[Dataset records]
"""
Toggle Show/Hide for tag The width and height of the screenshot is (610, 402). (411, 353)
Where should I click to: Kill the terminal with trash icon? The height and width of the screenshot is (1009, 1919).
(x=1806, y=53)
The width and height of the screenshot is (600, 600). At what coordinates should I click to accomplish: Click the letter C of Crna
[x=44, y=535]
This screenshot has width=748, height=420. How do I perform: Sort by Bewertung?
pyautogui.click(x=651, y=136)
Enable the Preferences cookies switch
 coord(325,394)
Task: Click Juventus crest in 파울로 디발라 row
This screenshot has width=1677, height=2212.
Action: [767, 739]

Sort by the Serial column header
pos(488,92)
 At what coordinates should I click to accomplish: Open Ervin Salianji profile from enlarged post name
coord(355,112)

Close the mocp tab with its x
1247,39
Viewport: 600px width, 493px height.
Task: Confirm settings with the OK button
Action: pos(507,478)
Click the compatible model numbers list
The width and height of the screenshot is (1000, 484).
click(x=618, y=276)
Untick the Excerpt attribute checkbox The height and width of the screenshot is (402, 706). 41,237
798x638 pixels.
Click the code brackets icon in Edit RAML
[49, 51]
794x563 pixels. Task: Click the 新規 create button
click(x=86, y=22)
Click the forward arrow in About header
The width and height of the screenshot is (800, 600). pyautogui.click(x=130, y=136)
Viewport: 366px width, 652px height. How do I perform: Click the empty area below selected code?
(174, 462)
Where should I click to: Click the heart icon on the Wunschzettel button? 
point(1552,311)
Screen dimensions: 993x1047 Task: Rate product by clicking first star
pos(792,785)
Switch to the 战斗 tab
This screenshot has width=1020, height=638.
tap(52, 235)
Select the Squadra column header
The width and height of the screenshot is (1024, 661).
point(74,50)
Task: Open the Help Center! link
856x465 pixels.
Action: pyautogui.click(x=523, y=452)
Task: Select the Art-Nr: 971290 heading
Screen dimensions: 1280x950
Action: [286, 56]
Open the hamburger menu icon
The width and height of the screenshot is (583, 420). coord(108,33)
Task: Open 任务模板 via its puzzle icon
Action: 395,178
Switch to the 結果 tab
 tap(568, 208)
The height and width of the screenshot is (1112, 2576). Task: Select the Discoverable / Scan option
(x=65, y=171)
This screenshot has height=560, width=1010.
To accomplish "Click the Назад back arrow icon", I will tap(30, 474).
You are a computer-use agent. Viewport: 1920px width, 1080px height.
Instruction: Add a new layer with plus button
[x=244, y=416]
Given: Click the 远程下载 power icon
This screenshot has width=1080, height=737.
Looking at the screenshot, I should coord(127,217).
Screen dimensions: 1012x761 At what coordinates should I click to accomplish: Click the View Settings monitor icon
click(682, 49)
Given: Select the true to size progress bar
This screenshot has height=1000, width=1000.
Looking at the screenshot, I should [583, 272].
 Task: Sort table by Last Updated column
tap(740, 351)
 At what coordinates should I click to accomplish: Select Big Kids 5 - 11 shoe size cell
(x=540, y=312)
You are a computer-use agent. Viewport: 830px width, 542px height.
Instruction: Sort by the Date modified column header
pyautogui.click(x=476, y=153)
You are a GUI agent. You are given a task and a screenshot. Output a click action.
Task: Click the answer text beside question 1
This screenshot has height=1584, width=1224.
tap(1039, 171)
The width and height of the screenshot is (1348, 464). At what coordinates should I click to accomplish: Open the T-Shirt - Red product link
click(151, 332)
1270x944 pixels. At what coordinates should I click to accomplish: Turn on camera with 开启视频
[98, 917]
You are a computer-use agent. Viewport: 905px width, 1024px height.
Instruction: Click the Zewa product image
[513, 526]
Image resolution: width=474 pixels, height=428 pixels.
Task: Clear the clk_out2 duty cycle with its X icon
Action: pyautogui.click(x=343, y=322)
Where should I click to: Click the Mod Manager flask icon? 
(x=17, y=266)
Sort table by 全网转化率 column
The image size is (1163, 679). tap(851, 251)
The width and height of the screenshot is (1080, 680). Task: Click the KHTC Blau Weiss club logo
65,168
"""
- _TASK INSTRUCTIONS_
Rewrite the records between the line holding "You are a computer-use agent. Viewport: 830px" and the line holding "Action: pyautogui.click(x=343, y=322)", inclusive, replacing "Instruction" with "Command" and changing nothing else. Return only those lines.

- _REPLY TO THE EXERCISE_
You are a computer-use agent. Viewport: 830px width, 542px height.
Command: Sort by the Date modified column header
pyautogui.click(x=476, y=153)
You are a GUI agent. You are given a task and a screenshot. Output a click action.
Task: Click the answer text beside question 1
This screenshot has height=1584, width=1224.
tap(1039, 171)
The width and height of the screenshot is (1348, 464). At what coordinates should I click to accomplish: Open the T-Shirt - Red product link
click(151, 332)
1270x944 pixels. At what coordinates should I click to accomplish: Turn on camera with 开启视频
[98, 917]
You are a computer-use agent. Viewport: 905px width, 1024px height.
Command: Click the Zewa product image
[513, 526]
Image resolution: width=474 pixels, height=428 pixels.
Task: Clear the clk_out2 duty cycle with its X icon
Action: pyautogui.click(x=343, y=322)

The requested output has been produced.